GFK_of_xmaspast · on Jan 3, 2017

The mention of "around 10% or less" is based on a 2005 paper, and even in the past ten years there's been a lot of change in computer architecture (the machines used in the paper were mostly ultrasparcs, and they write "Note that for the (pentium 3 system), we could find no problem size for which Strassen’s is faster than ATLAS’s").

See also : https://www.quora.com/What-algorithm-does-BLAS-use-for-matri... https://github.com/flame/how-to-optimize-gemm/wiki#notice-on... http://www.cs.utexas.edu/~flame/pubs/GotoTOMS_revision.pdf

taeric · on Jan 3, 2017

That is an interesting note. I remember reading that the lower bound on multiplications was lower due to swapping a lot of them for additions. Knuth indicated that this did not matter in practice, since few people are multiplying large matrices.

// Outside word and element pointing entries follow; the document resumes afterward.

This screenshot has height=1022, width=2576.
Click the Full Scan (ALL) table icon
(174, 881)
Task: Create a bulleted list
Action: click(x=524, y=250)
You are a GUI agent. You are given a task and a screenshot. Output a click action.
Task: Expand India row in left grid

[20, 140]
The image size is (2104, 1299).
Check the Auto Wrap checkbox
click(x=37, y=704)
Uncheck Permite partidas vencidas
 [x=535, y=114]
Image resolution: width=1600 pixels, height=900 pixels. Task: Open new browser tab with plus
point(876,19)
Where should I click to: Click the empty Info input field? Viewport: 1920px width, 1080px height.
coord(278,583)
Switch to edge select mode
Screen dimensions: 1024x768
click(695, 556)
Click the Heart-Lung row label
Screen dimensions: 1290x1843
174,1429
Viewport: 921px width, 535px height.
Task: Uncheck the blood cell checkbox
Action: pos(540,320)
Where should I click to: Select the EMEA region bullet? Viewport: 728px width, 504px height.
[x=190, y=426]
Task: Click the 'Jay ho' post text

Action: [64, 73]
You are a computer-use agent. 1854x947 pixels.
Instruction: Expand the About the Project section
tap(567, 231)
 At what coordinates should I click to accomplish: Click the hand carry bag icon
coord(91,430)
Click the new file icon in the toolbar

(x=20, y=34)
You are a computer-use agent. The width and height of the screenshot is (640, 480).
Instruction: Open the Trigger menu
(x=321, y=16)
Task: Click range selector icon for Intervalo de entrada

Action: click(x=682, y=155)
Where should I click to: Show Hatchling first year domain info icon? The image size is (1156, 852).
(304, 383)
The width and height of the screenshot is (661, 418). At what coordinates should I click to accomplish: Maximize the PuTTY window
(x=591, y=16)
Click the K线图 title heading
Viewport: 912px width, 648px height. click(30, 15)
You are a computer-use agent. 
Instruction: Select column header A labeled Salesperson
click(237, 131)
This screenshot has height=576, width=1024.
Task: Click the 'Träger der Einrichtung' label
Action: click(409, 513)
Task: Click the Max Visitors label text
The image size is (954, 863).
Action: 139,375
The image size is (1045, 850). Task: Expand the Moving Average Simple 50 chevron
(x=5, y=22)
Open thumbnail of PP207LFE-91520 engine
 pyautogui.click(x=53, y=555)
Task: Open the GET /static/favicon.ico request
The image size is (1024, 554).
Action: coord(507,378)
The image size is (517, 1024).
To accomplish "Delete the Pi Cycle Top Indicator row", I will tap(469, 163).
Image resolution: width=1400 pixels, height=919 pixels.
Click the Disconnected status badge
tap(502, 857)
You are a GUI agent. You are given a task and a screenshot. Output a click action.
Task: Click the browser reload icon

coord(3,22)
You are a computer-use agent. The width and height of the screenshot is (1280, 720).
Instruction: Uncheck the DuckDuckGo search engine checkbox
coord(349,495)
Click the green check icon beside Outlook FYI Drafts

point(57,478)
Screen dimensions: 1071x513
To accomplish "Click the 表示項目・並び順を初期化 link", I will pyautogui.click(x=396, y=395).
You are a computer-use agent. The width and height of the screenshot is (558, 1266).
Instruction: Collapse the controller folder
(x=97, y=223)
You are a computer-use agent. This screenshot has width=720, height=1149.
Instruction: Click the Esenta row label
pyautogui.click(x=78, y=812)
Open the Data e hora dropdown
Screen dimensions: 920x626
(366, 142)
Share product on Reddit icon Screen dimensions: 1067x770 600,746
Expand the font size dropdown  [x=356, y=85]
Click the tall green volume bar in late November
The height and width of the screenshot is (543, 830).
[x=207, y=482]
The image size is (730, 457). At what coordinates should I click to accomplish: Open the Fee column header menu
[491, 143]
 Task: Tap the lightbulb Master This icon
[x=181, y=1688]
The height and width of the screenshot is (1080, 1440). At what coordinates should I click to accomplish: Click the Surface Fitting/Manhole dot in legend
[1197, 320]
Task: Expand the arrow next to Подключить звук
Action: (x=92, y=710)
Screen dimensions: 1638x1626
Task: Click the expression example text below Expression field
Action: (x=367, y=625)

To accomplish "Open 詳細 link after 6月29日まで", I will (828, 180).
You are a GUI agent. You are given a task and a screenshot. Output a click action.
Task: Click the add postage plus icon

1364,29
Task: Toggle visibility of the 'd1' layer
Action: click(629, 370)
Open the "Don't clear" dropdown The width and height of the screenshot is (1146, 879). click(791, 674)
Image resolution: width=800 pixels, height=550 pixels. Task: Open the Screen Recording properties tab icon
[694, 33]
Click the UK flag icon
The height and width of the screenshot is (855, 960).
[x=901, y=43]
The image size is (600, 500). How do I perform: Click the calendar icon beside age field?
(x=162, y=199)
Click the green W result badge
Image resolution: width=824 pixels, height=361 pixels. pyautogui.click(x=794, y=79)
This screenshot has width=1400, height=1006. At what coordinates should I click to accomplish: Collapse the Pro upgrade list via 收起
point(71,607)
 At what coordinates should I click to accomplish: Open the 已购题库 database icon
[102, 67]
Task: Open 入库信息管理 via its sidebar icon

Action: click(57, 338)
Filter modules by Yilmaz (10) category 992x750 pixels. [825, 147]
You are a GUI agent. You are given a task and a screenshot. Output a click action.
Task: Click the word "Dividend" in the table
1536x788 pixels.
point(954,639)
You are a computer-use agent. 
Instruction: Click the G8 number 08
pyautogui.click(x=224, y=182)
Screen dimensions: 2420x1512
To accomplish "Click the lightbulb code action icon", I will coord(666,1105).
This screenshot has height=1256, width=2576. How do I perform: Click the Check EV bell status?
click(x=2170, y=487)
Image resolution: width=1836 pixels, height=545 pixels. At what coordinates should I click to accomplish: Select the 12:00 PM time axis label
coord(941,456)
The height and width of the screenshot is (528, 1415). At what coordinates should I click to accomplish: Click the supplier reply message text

My interest here is really just if that is still a good assumption. With the multiplications that happen in "deep" fields, I'm curious if there are now reasons to look to these algorithms.

GFK_of_xmaspast · on Jan 3, 2017

We might be talking at cross-purposes, my angle is that of dense linear algebra, single or double precision, on NUMA architectures with vector operations, and all respect to Knuth but it requires a different model for the machine.

If that's changed, like for example if you're computing over a different ring where arithmetic ops are expense as compared to cache misses and there's no stability issues, then yes the issue is back open and Strassen is put back on the table.

taeric · on Jan 3, 2017

Knuth seems to be in agreement with you, from my understanding. My comments are only of a general interest and curiosity, not of knowledge. (If that makes sense.)

That is, I certainly was not trying to second guess what you are saying. Just noting my curiosity on whether or not this has, or will, change. Knuth's view that I'm quoting is from Vol 2, which is pretty old at this point. I'd be a little surprised if it was outdated. But not shocked.

rrobukef · on Jan 3, 2017

Very large matrices is >50kx50k (maybe even bigger). Strassen is then just a tiny bit better when implementing both cache and allocation aware.(Tested in Fortran)

At least it's at a non practical size.

taeric · on Jan 3, 2017

It is always interesting to see just how valuable a "tiny bit" can be, though.

Granted, I confess most is almost always navel gazing. Increases in the "best" sorting/map algorithm have probably not lead to any noticeable improvements in modern codebases. Usually, those benefit more from being the low hanging fruit, not most computationally complex. (That is, I'm sure in these large matrix problems, there are other low hanging fruit that will yield better improvements.)